Examples¶
Here are two examples of how Q-Force can be used: In default settings and with some customization. For the purposes of these examples, whenever you need an additional file, QM outputs or otherwise, they are provided in the directory necessary_files.
First, please get the example files by:
git clone https://github.com/selimsami/qforce_examples.git
Default settings¶
Creating the initial QM input¶
Find in examples/gaussian/default_settings a coordinate file (propane.xyz) for the propane molecule.
Let’s first create the QM input file:
qforce propane.xyz
This will create a propane_qforce directory, and in it, you will find ‘propane_hessian.inp’. Now run this QM calculation and put the necessary output files (.out, .fchk) in the same directory. (remember: the output files are available in necessary_files)
Treating the flexible dihedrals¶
Now we can run Q-Force again from the same directory to create fragments and the corresponding QM dihedral scan input files by:
qforce propane
This will create all the necessary input files in the subdirectory propane_qforce/fragments. Then, run these calculations and put the output file(s) (.out) in the same subdirectory.
Creating the force field¶
Now that all necessary QM data is available, let’s create our force field:
qforce propane
You can now find the Q-Force force field files in the propane_qforce directory.
Custom settings¶
Find in examples/gaussian/custom_settings a coordinate file (benzene.pdb) for the benzene molecule. In this example, we look at some of the custom settings available with Q-Force and how they can be executed. The custom settings are provided with an external file with:
qforce benzene.pdb -o settings
Now let’s create the settings file.
Custom Lennard-Jones interactions¶
By default, Q-Force determines the atom types for Lennard-Jones interactions automatically. Alternatively, the user can also provide atom types manually, for a force field of their choice. Here, we choose to use the GAFF force field by adding the following line to the settings file:
[ff]
lennard_jones = gaff
With this command, the user also has to provide the atom types manually in the ‘benzene_qforce’ directory in a file called “ext_lj”. In this file, every line should contain the atom type of one atom in the same order as the coordinate file.
Conversion to job script¶
Often the QM calculations are needed to be submitted as jobs in supercomputers. For large molecules Q-Force can have a large number of QM dihedral scans that needs to be performed and therefore it may be convenient to have input files converted to job scripts. This can be done by adding the [qm::job_script] block to the settings file:
[qm::job_script]
#!/bin/bash
#SBATCH --time=1-00:00:00
#SBATCH -o <jobname>.out
g16<<EOF
<input>
EOF
Here we make a SLURM job script. Two placeholders that can be used are <outfile> and <input>. <jobname> gets replaced by the name of the calculation, for example in the case of the ‘benzene_hessian.inp’, it will be ‘benzene_hessian.out’. <input> is where the content of the QM input file will be placed.

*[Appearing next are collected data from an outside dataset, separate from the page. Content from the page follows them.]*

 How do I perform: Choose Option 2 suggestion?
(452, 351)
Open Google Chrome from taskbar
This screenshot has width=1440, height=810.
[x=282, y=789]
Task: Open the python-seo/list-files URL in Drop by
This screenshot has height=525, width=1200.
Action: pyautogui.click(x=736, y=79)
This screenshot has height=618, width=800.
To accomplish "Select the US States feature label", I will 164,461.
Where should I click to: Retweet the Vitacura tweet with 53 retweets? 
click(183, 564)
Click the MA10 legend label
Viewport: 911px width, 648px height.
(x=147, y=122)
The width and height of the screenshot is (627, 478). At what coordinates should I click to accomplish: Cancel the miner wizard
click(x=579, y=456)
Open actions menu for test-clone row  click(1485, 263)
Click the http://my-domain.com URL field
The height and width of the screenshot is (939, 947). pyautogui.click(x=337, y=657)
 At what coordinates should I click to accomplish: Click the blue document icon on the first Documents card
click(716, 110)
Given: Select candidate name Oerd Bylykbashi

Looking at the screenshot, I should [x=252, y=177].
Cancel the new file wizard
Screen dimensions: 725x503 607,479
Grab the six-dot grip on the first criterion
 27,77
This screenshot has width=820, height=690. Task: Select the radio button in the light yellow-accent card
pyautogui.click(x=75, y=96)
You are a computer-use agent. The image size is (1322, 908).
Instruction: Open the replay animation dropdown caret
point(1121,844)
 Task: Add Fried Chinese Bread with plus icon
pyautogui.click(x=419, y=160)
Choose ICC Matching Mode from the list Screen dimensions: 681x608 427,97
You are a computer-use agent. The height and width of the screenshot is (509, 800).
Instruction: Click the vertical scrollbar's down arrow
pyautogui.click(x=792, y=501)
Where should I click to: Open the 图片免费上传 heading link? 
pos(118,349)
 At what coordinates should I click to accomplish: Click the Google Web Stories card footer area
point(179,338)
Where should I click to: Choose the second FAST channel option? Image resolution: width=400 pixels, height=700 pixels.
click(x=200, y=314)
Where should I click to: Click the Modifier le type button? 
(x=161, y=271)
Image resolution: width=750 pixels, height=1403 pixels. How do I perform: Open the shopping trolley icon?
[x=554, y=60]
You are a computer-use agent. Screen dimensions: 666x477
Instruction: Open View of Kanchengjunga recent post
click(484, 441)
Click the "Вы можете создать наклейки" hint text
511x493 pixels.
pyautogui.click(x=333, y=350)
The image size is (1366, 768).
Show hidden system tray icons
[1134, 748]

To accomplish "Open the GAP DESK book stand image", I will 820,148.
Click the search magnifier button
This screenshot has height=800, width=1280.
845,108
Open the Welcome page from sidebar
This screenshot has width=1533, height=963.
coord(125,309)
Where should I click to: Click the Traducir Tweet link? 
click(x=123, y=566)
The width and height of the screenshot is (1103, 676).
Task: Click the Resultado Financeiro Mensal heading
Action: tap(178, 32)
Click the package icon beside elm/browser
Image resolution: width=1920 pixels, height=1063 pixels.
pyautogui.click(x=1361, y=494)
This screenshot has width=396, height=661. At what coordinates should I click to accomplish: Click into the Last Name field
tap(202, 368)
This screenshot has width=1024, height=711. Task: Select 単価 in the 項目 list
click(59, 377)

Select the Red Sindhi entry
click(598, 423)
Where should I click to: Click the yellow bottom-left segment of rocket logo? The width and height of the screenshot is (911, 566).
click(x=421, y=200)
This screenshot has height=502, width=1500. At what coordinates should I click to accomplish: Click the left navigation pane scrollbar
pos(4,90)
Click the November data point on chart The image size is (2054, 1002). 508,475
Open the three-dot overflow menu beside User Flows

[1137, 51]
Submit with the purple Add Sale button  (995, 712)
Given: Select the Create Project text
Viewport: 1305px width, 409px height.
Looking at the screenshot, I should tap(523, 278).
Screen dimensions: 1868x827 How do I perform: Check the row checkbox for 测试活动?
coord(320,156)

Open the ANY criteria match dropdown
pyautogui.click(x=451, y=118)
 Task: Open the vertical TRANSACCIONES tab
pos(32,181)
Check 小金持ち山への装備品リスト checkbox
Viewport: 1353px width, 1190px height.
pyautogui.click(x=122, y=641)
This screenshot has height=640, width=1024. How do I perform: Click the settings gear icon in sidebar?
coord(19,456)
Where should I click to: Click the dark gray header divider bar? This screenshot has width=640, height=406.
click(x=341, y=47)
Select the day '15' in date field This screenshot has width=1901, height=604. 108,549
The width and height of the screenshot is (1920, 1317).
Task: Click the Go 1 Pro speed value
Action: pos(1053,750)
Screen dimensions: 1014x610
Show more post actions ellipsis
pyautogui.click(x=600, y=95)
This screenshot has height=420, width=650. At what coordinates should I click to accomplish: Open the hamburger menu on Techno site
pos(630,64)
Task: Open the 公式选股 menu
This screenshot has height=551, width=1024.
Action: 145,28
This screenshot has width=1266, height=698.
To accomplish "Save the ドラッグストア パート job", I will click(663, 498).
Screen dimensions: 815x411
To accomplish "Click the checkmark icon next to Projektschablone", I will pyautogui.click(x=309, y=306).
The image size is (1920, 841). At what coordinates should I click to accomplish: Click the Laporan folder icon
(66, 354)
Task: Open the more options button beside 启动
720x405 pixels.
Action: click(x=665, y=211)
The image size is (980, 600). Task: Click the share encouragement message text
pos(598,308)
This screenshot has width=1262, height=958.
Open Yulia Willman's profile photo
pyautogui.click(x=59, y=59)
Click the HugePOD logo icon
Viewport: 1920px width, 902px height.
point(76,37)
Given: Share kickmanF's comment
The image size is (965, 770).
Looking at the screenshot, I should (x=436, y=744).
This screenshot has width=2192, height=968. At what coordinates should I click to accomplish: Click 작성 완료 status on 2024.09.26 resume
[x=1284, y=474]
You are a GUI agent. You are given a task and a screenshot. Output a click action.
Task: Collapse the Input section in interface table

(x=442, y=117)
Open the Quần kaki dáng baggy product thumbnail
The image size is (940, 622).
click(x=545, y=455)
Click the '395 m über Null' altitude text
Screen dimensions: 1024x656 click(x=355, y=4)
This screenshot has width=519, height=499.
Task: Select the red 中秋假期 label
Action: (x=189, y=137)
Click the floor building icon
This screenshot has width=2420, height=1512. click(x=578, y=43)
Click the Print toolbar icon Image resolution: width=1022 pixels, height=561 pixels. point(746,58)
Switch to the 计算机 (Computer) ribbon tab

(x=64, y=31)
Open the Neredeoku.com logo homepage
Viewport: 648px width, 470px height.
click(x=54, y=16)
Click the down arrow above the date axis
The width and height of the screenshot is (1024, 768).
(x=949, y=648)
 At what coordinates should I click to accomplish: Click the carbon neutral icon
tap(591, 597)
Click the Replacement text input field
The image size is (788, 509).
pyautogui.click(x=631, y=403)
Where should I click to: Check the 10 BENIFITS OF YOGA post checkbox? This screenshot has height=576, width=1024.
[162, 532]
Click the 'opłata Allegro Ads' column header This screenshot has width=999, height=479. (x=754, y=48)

Creating the initial QM input¶
Now that we know what these settings do, let’s supply them to Q-Force:
qforce benzene.pdb -o settings
Again, this will create a benzene_qforce directory, and in it, you will find ‘benzene_hessian.inp’, this time as a job script instead of an input file. Now run this QM calculation and put the output file (.out) and the formatted checkpoint file (.fchk) in the same directory.
Creating the force field¶
As benzene does not have any flexible dihedrals, the second step is skipped in this case. Make sure you have also added this time the ext_lj file in benzene_qforce and then we can already create the force field with:
qforce benzene -o settings
You can now find the necessary force field files in the benzene_qforce directory. As you will notice, in this case GAFF atom types are used.
Choosing the QM software¶
The default QM software is Gaussian. If the user wants to use another QM software (current alternative: Q-Chem), this can be indicated in the same settings file:
[qm]
software = qchem
An example for running Q-Force with Q-Chem can be found in the examples/qchem/default_settings directory. This works in the same way as the first example, except the additional argument for choosing the QM software, as shown above.